Fran Pintadera

  • Escritor

Nascer numa ilha é algo curioso. Penso sempre que, se tivesse nascido uns passos mais para a direita ou uns passos mais para a esquerda, teria saído das ruas de Las Palmas de Gran Canaria e teria nascido no mar. E então, agora, talvez fosse um peixe. Isso proporcionar-me-ia coisas estupendas, como ver recifes de coral ou mergulhar durante horas sem ter de vir à superfície para respirar. Contudo, não poderia escrever contos ou, se o fizesse, seriam apenas papéis molhados. Mau negócio.

Felizmente, nasci em terra firme, onde cedo peguei num lápis e comecei a escrever histórias. A minha primeira linguagem escrita foi a poesia, uma maneira precisa e deliciosa de comunicar comigo mesmo, com os que estão perto de nós e com quem nunca conheceremos. Depois, vieram os contos, as novelas, o teatro e qualquer forma artística na qual a palavra se sentisse confortável.

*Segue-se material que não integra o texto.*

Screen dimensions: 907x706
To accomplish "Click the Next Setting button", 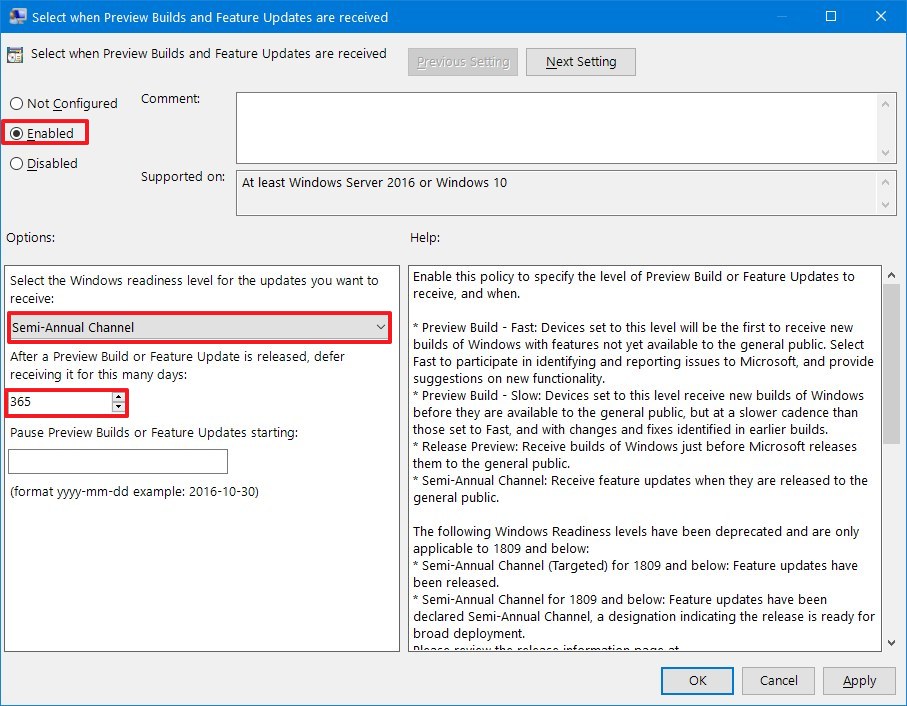I will [x=580, y=61].
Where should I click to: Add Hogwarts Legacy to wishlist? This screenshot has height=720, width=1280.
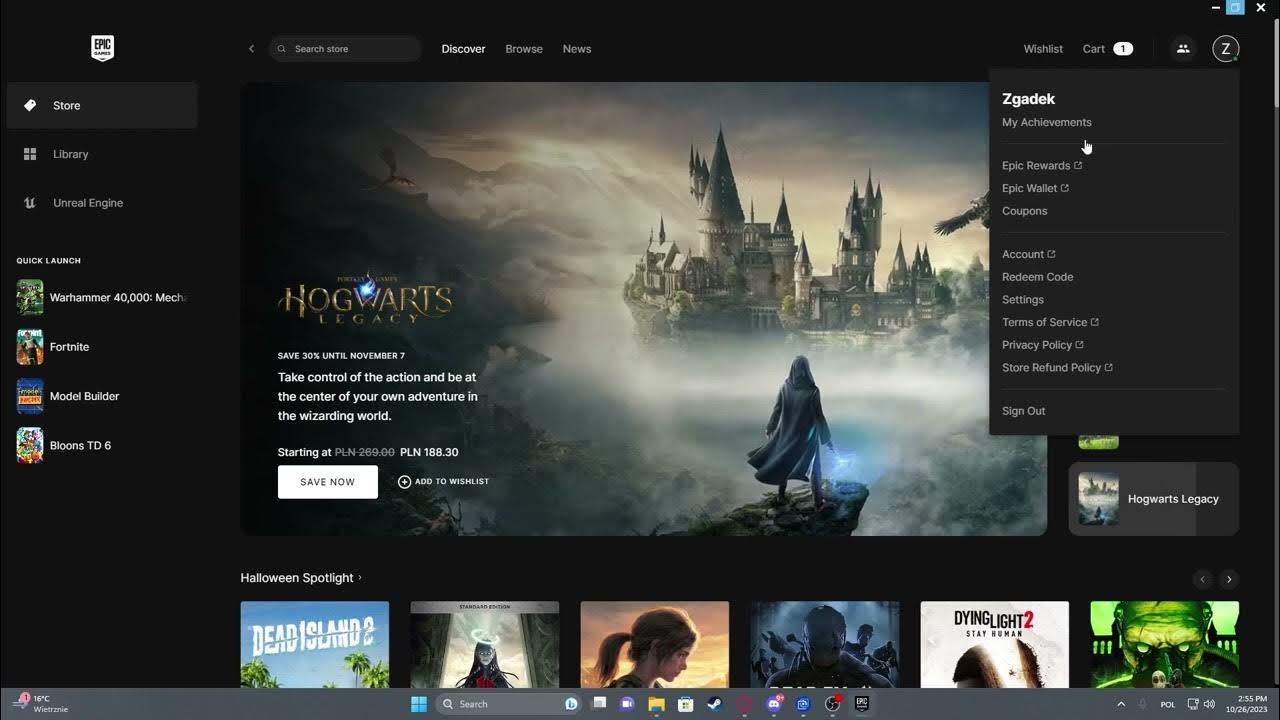(x=442, y=481)
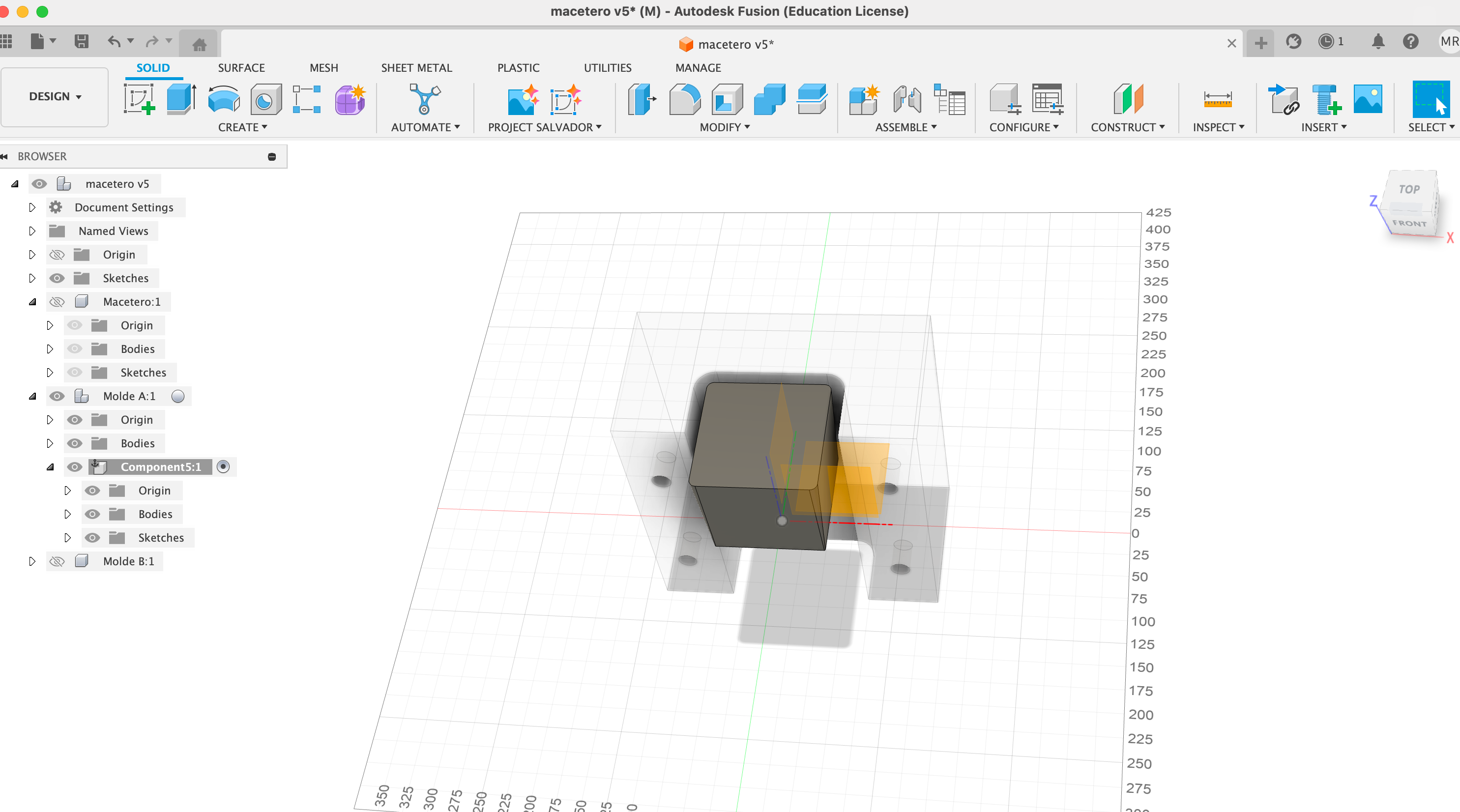The width and height of the screenshot is (1460, 812).
Task: Open the Joint tool in Assemble
Action: 907,99
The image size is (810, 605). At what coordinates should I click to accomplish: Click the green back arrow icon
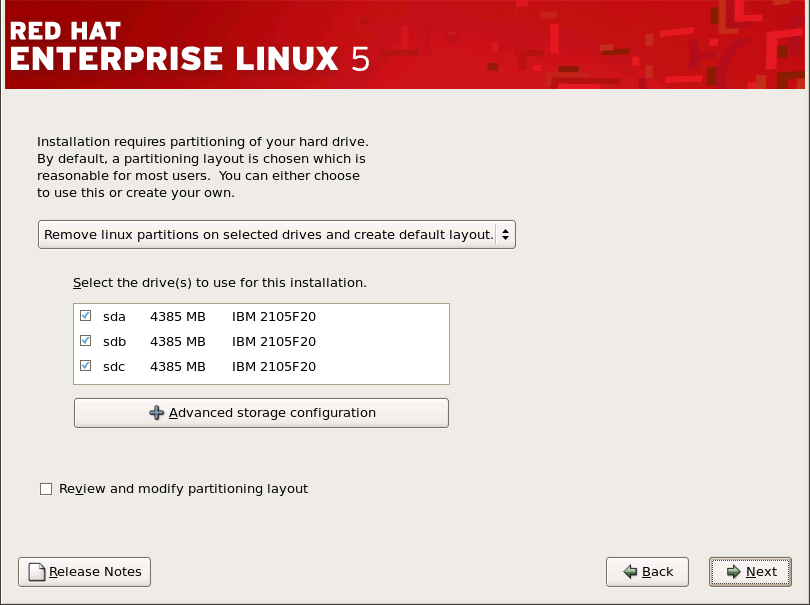point(630,571)
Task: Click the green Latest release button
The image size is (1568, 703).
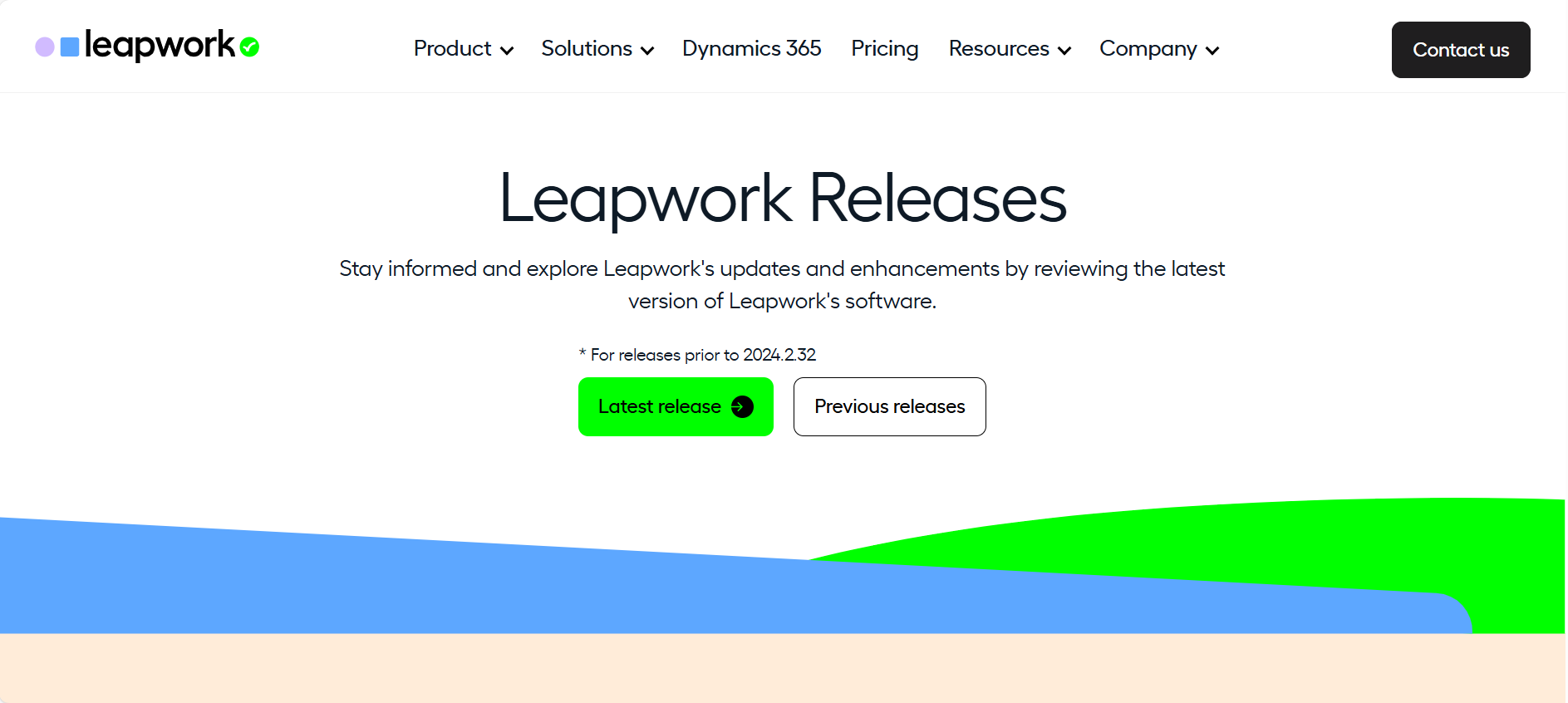Action: pos(659,406)
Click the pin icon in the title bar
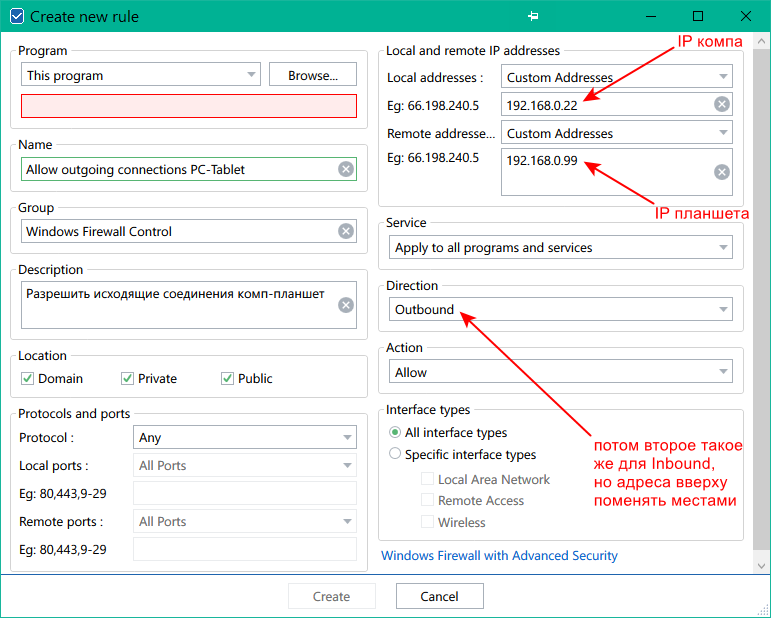The width and height of the screenshot is (771, 618). tap(534, 17)
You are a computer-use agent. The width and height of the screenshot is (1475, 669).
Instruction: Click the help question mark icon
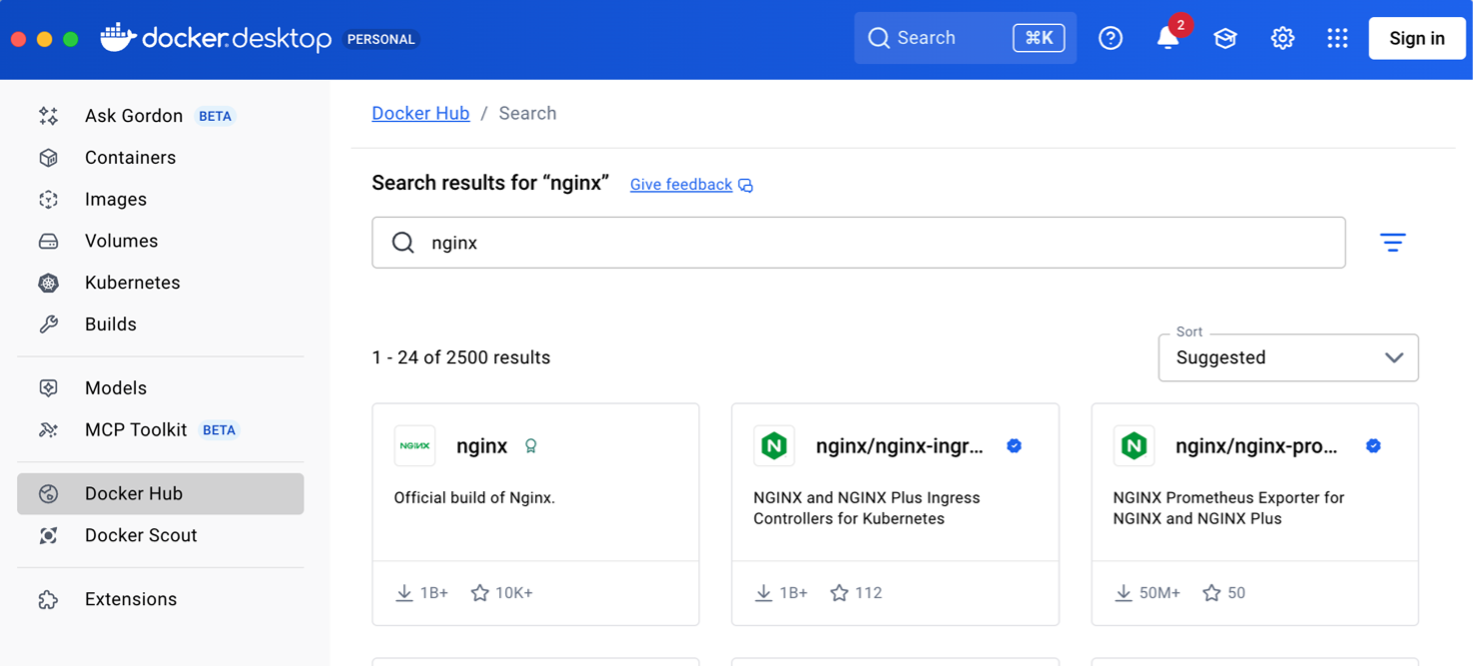click(1110, 39)
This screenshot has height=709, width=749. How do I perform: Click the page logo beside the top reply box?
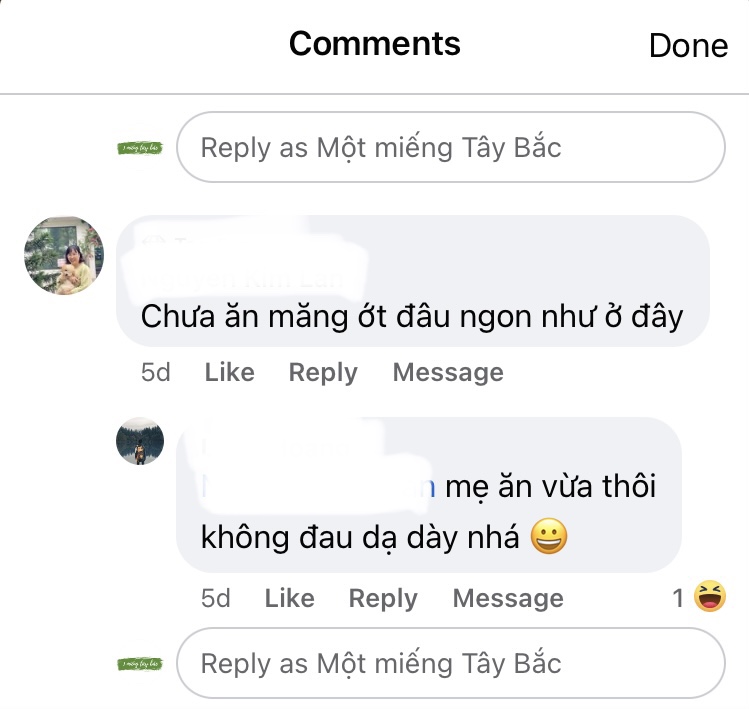coord(140,148)
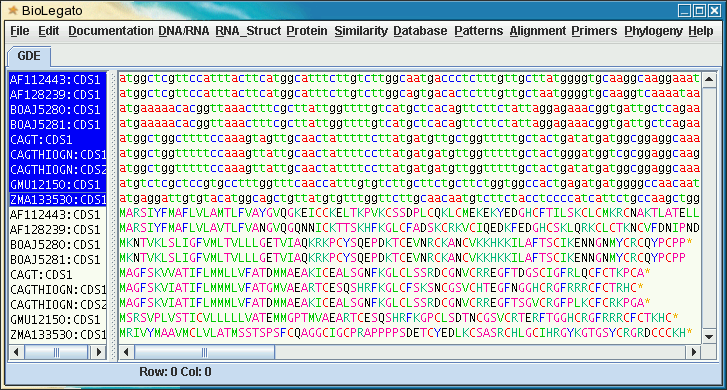Image resolution: width=727 pixels, height=390 pixels.
Task: Click the BioLegato star title icon
Action: (13, 10)
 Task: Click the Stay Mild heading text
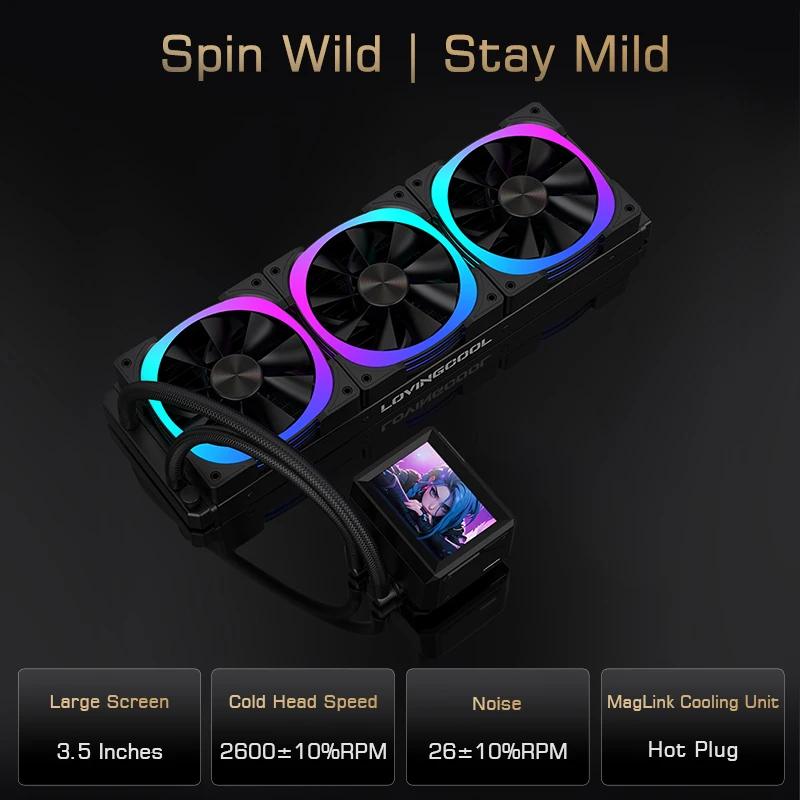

Porque choramos? nasceu do instinto. Às vezes, procuramos as palavras exatas para contar uma história; mas, noutras ocasiões (e estas são as melhores), são elas que nos levam para a secretária e nos ditam o que escrever. Neste conto, com ar de poema, procuro responder à pergunta de um menino que podia ser o meu filho ou o meu eu de há alguns anos. Ou talvez, sem o saber, eu tenha escrito este conto unicamente para ti.